Response: Figures have been thoroughly reviewed to remove unnecessary labels, adjust the scales for clarity, add numbers at risk, and include 95% confidence intervals and sample sizes in the legends. All survival data were cross-checked for consistency between text and figures.

3. The cohort combines distinct tumor types (angiosarcoma, UPS, intimal sarcoma) without molecular verification (e.g., MDM2 amplification or EWSR1 rearrangement). Burkhard-Meier et al. (PMID: 40571919, Fig. 1) demonstrated that cardiac sarcomas are genomically diverse and should not be analyzed as a single entity. The authors should specify molecular testing methods, provide per-patient histopathologic and molecular data in a supplementary table, and discuss how subtype heterogeneity may confound pooled survival analyses.

Response: A supplementary file detailing the histological and molecular characteristics of each case has been added. The Discussion now includes consideration of how subtype heterogeneity may confound pooled survival analyses, including potential survival differences related to angiosarcoma histology.

4. The Discussion lacks comparison with major population-based analyses. Sultan et al. (PMID: 32381166, Fig. 2) evaluated 747 PCS patients in the NCDB and reported 5-year OS ≈ 5%, with surgery significantly prolonging survival. Comparing the present cohort’s OS (e.g., median ~10 months) to Sultan et al.’s Fig. 2 would situate these findings within the broader literature and reveal whether differences stem from referral bias, stage, or treatment heterogeneity. The authors should integrate such benchmarks to enhance interpretive depth.

Response: The reference suggested (Sultan et al., PMID: 32381166) has been incorporated into the Discussion. A paragraph comparing our cohort’s outcomes with population-based data and discussing potential influences of referral bias, stage, and treatment heterogeneity has been added.

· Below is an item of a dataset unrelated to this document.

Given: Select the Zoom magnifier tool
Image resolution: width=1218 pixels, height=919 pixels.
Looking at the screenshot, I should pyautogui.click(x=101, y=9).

5. The Discussion acknowledges “retrospective design” but overlooks critical biases such as referral bias (more advanced cases concentrated in a national center), temporal bias (evolving treatments 2017–2024), and multimodal-therapy confounding. These should be explicitly discussed, noting how they might have inflated or underestimated survival outcomes. Clear acknowledgment of these biases will strengthen the paper’s credibility and transparency.

Response: A paragraph explicitly addressing these potential biases has been added to the Discussion to strengthen transparency and credibility.

6. Add number-at-risk tables beneath all Kaplan–Meier plots and ensure consistent numerical precision (e.g., 58 % vs 58.3 %). Clarify abbreviations (UPS, AS, RT) in table footnotes.

Response: Figures have been thoroughly reviewed to remove unnecessary labels, adjust scales, add numbers at risk, and include 95% confidence intervals and sample sizes. Abbreviations have been clarified in table footnotes, and numerical precision has been standardized.

7. The ethical review statement confirms the exemption, but should cite specific exemption clauses or legal basis to comply with international norms.

Response: The paragraph has been modified to cite the specific exemption clauses and legal basis according to international norms.

8. A standardized reference format is required.

Response: We have updated the manuscript to use a standardized reference format throughout, as suggested.

9. Cancer metastasis is the major cause of cancer-related deaths and accounts for poor therapeutic outcomes. PMID: 36939763 could be cited in the third paragraph of Introduction.

Response: While the suggested article provides valuable insights into the molecular mechanisms of N6-methyladenosine in cancer metastasis, its focus is not directly aligned with our study, which reports on the clinical management of cardiac sarcomas at a national reference center. Therefore, we do not consider it appropriate to cite in our manuscript.

We sincerely thank the reviewer again for their effort and thoughtful comments, which have substantially improved the clarity, transparency, and quality of our manuscript.

Round 2

Reviewer 2 Report

Comments and Suggestions for Authors

The authors responded to all the comments.